Pussy Riot continues, as expected, with both sides trotting out their predictable responses. Total cat-fan though I am, it was disappointing that the pro-cat lobby threw up its hands in horror at the very suggestion that well-fed domestic cats will kill wildlife - which is utter rubbish, as any bleary-eyed cat-owner has to admit as the latest bloody corpse is proudly deposited on the duvet in the middle of the night. Of course cats, regrettably, kill birds, unsportingly snatching them while they're roosting. I wish they didn't, but it's a fact, and the argument won't get anywhere until it's accepted.
I'd be happy to go along with de-sexing and micro-chipping, and with keeping cats indoors at night. On Kangaroo Island, off the coast of South Australia, they do all that and are pressing for the complete containment of cats, as I was surprised to see when I arrived at the airport, where there's a 'Demonstration Cat Habitat' - in other words, a cage. They're anxious about the whole business because the place is swarming with wildlife, and they want to keep it that way. They've got a big problem with feral cats, 8,000 of them on the island, preying on the birds, reptiles and marsupials, and even spreading disease amongst the sheep population.
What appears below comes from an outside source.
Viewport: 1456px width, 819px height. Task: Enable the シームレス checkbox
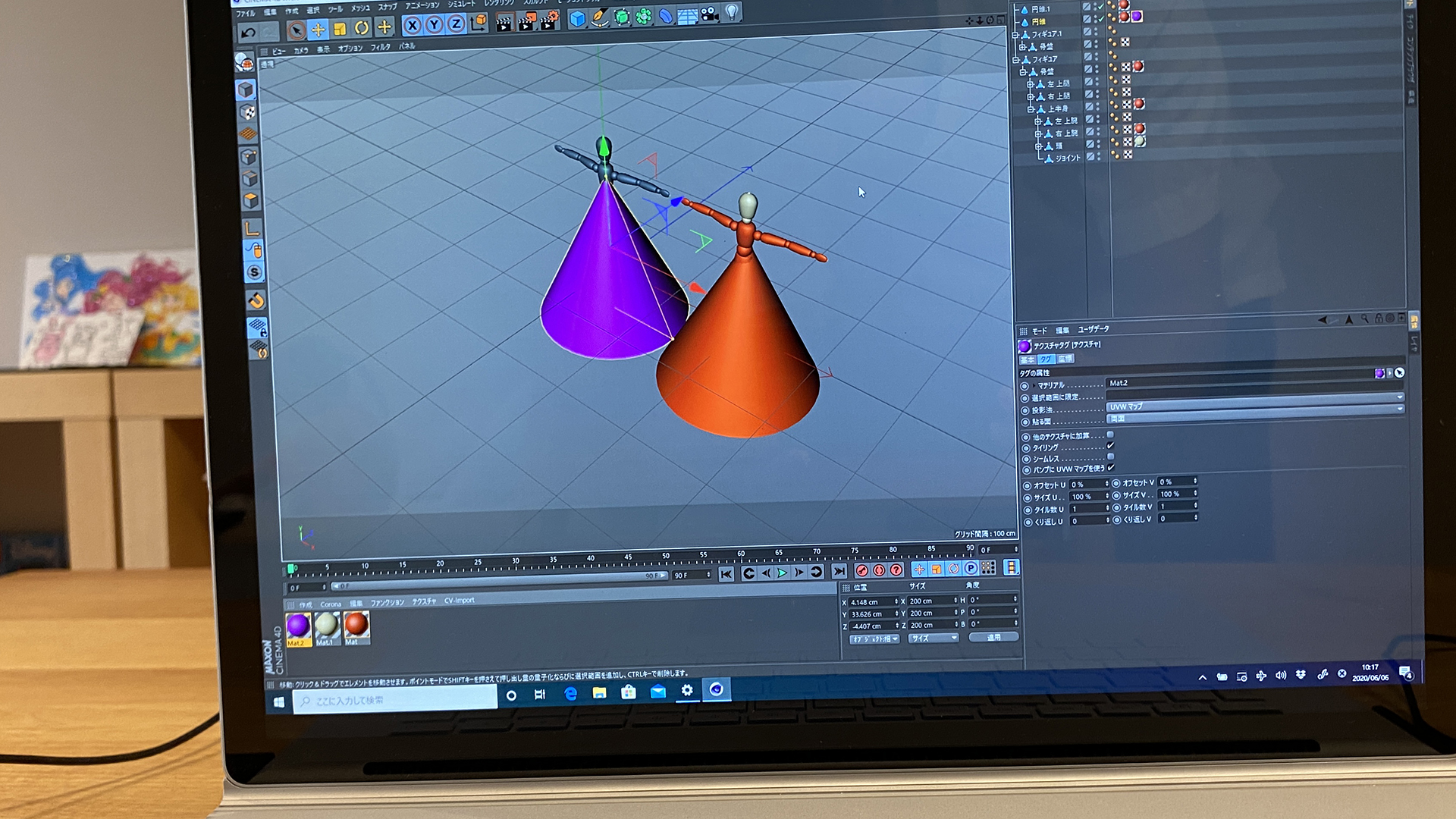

At Emu Ridge, where they distil eucalyptus oil into products that will do anything from clearing a stuffy nose to cleaning paint-brushes, I saw a heap of tanned cat-skins - $42 each - brought in by Barry the Cat Man, whose mission in life is to rid the island of its feral cats. It was a bit creepy, especially the empty heads, but I did sympathise with his mission - especially when, on a later trip to South Australia driving from Port Augusta to the Flinders Ranges, I saw a feral cat standing at the roadside. It was big, and bold, and looked totally at home in that environment, and clearly successful. If our feral cat population even approaches the levels they've got in Australia, our birds are doomed.